Die Verantwortlichkeit hinsichtlich Schutzes der Gesundheit namentlich vor HIV- und anderen sexuell übertragbaren Infektionen (STI-Infektionen) liegt nicht alleine bei den Professionellen im Sexgewerbe, sondern muss auch seitens der Freier und Freierinnen wahrgenommen werden.
Die Kunden und Kundinnen von Sexarbeitenden gelten als das «scheue Reh», sozialwissenschaftlich betrachtet als «hard to get» im Rahmen der STI-Prävention. Dies vor allem aus dem Grund, dass die Sexarbeit als Ganzes und die in diesem Gebiet handelnden Personen einer weitreichenden und langlebigen Stigmatisierung ausgesetzt sind, die sich gegenseitig laufend bestätigt und verstärkt. Insofern ist der «klassische» Kunde einer Sexarbeiterin stets bestrebt, unsichtbar zu sein, unsichtbar zu bleiben und keinen Anlass zu geben, ausserhalb des Metiers «enttarnt» zu werden. Aus Angst vor gesellschaftlicher Ächtung und möglichen schwerwiegenden Nachteilen für sein soziales, familiäres oder berufliches Leben sind die Strategien dieser Zielgruppe darauf angelegt, möglichst anonym und ohne Konfrontation durch Dritte zu bleiben. Die seit wenigen Jahren zu beobachtende, gesamtgesellschaftlich grundsätzlich begrüssenswerte Dynamik im Rahmen der «Me too»-Debatte, welche die Frage nach gewaltfreier Sexualität auf Augenhöhe und im Konsens lautstark aufgerufen hat, birgt in der Präventionsarbeit mit Freiern und Freierinnen nicht nur Vorteile. Im Zusammenwirken mit ebenfalls laut- und meinungsstarken Wortmeldungen und Initiativen von Abolitionistinnen, die die Sexarbeit auch in der Schweiz zu kriminalisieren suchen, werden vorhandene Stigmatisierungen und besonders das subjektive Erleben der Betreffenden eher verstärkt, was den Zugang zu der Zielgruppe weiterhin erschwert.

## Anwendung des Gelesenen
A: Erklären Sie in einem bis drei Sätzen, warum Freier und Freierinnen laut dem Text über Freier und STI-Prävention in der STI-Prävention als «hard to get» gelten.
B: Schreiben Sie die Fortsetzung des Textes über Freier und STI-Prävention im Anschluss an seinen letzten Satz.

## Datenauszug
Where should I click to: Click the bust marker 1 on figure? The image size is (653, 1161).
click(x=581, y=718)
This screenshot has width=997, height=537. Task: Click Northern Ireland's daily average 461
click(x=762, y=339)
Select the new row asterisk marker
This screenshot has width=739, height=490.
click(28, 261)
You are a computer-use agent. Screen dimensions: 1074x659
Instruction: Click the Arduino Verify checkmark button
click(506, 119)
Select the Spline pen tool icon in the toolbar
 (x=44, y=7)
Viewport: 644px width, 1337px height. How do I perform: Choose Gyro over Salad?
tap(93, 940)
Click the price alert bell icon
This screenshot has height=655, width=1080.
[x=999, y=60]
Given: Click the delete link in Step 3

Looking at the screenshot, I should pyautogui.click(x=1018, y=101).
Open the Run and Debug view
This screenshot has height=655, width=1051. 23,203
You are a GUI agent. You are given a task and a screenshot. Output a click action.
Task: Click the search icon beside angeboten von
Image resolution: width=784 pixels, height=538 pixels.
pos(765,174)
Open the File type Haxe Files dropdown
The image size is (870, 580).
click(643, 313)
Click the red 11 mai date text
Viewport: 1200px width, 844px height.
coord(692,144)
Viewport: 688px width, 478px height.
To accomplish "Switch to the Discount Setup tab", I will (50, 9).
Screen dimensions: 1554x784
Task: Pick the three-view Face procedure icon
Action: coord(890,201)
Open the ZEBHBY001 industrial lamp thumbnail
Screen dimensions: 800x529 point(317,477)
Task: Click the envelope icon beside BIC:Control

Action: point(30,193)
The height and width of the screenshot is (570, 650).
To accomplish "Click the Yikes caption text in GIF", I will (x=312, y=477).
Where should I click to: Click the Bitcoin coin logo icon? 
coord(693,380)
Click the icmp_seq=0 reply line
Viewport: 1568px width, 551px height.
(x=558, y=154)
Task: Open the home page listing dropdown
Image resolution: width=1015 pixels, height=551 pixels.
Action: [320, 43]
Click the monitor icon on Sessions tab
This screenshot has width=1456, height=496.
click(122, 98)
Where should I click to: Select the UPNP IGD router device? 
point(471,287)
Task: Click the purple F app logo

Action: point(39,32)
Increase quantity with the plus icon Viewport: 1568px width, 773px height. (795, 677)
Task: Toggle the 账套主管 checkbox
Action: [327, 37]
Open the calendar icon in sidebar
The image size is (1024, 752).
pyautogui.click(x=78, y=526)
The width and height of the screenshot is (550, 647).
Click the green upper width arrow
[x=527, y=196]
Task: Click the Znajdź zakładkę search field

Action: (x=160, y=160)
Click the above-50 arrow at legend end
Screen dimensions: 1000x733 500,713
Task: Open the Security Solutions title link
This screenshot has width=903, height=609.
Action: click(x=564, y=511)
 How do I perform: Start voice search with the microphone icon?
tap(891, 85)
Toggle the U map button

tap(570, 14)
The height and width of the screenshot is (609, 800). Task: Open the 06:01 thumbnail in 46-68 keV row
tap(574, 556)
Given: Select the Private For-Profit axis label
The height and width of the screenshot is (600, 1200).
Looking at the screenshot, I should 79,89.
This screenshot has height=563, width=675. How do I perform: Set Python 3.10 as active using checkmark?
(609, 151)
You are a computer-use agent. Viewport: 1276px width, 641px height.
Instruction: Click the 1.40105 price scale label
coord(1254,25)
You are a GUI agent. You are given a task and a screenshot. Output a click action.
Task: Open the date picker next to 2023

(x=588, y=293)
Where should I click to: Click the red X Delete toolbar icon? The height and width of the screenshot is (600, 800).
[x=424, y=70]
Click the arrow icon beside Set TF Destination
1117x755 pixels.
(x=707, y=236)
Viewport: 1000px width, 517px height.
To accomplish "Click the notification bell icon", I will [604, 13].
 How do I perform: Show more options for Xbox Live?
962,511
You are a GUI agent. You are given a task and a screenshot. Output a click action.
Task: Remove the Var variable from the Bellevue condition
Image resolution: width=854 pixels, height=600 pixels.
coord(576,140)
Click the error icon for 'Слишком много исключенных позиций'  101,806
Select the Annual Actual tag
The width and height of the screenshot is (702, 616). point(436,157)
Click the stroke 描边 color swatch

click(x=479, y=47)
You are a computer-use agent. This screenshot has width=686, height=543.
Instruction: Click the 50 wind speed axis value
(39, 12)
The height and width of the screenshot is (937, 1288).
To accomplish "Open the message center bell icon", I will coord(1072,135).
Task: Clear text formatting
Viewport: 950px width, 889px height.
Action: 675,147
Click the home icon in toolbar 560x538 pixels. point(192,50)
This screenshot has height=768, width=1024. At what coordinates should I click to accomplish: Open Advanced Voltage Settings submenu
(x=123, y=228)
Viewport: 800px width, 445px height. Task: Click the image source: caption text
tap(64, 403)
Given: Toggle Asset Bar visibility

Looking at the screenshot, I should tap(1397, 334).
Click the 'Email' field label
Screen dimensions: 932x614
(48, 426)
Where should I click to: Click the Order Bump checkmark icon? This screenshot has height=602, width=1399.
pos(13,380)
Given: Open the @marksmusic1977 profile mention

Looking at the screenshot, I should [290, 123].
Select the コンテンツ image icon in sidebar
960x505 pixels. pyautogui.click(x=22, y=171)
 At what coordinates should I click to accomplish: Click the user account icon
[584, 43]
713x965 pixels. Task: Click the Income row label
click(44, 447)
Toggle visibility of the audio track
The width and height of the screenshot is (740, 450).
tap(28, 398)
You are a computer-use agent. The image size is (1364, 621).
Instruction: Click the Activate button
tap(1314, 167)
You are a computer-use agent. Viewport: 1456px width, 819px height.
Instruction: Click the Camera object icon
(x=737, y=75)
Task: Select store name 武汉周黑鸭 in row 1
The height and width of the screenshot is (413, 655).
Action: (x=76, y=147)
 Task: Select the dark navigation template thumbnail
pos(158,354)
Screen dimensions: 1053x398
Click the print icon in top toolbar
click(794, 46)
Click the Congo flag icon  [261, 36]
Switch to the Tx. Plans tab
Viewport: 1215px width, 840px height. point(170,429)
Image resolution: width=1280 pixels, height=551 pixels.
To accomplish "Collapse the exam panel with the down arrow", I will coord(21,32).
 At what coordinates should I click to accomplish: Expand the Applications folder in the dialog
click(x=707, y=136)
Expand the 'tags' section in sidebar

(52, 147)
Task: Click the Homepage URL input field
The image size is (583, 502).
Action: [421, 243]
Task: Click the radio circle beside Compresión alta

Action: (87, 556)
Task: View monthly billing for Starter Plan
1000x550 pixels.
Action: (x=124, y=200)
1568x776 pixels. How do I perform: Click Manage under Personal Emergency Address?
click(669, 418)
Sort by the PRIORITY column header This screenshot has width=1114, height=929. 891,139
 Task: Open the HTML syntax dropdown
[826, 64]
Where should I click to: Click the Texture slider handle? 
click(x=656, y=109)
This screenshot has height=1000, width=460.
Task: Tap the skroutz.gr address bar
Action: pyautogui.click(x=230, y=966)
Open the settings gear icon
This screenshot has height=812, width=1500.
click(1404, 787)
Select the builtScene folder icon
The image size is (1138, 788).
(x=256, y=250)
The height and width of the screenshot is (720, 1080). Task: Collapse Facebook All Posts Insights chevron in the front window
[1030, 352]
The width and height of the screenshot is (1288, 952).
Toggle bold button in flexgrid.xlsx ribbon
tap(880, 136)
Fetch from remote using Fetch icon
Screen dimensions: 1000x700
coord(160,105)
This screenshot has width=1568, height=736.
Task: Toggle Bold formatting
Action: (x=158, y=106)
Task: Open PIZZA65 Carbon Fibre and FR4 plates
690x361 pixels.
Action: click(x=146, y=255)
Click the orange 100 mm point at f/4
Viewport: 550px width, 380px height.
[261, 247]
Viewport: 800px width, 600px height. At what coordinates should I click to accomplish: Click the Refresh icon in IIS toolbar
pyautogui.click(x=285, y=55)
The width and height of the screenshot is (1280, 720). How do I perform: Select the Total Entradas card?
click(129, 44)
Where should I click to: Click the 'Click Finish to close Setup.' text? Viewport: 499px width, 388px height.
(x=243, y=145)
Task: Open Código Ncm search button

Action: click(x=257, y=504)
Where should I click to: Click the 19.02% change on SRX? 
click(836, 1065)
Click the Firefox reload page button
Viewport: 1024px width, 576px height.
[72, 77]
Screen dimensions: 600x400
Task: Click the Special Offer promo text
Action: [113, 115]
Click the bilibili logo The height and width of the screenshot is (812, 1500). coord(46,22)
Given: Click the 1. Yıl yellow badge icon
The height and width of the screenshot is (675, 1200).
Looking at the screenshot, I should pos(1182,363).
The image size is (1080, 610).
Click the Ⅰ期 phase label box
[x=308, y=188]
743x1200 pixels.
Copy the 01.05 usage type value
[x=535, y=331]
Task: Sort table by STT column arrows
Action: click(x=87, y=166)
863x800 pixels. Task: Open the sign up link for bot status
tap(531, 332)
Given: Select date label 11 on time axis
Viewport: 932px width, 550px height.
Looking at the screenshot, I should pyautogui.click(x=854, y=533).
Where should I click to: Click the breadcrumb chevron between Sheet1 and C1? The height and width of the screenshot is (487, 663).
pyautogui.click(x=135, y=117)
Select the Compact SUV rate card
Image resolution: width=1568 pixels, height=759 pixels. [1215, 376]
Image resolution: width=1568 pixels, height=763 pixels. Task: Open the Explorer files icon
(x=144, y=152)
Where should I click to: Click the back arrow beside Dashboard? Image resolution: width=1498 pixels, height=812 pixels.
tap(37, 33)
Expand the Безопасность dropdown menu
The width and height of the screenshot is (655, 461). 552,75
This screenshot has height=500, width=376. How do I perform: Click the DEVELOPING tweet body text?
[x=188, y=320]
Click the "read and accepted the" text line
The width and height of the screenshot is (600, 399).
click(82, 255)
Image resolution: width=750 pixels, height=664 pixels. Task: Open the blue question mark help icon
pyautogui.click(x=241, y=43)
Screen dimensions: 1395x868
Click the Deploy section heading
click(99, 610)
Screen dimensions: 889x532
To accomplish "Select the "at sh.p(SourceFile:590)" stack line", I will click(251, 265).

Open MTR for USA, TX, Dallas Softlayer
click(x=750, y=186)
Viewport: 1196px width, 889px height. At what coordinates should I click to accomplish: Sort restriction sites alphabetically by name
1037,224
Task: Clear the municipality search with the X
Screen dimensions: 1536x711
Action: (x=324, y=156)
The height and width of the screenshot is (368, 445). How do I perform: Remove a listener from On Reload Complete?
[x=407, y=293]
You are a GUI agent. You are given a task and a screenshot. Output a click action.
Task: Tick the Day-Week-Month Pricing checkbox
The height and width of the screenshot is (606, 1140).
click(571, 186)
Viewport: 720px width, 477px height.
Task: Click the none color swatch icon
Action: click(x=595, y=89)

## Erwartete Lösungen
A: Die Sexarbeit und alle, die in ihr handeln, sind einer weitreichenden und langlebigen Stigmatisierung ausgesetzt. Deshalb ist der «klassische» Kunde bestrebt, unsichtbar und anonym zu bleiben, um nicht «enttarnt» zu werden. Er fürchtet gesellschaftliche Ächtung und schwerwiegende Nachteile für sein soziales, familiäres oder berufliches Leben.

B:
Wie kann man das «scheue Reh» trotzdem erreichen?
Beratungsstellen im Sexgewerbe ist die Ausrichtung ihrer Bemühungen auf die Anbieterseite im Sexgewerbe, das heisst vor allem auf Sexarbeiter*innen, gemein. Der Kanton St.Gallen bot mit dem Projekt Priapos in den letzten knapp drei Jahren als einziger Kanton ein nennenswertes Beratungsangebot für die spezifische Risikogruppe von Freier und Freierinnen an.
Durch sozialarbeiterische Aufsuche in Bars und öffentlich zugängigen Etablissements wurden Gesprächsmöglichkeiten mit Freiern gesucht und diese präventionsspezifisch angesprochen. Digitale Aufsuche in Sexforen, wo ein Austausch von Freiern stattfindet, ergänzte den persönlichen Kontakt. Zusätzlich wurden mit Öffentlichkeitsarbeit, Artikeln und Posts auf Social Media Freier*innen spezifisch angesprochen und Präventionsbotschaften platziert.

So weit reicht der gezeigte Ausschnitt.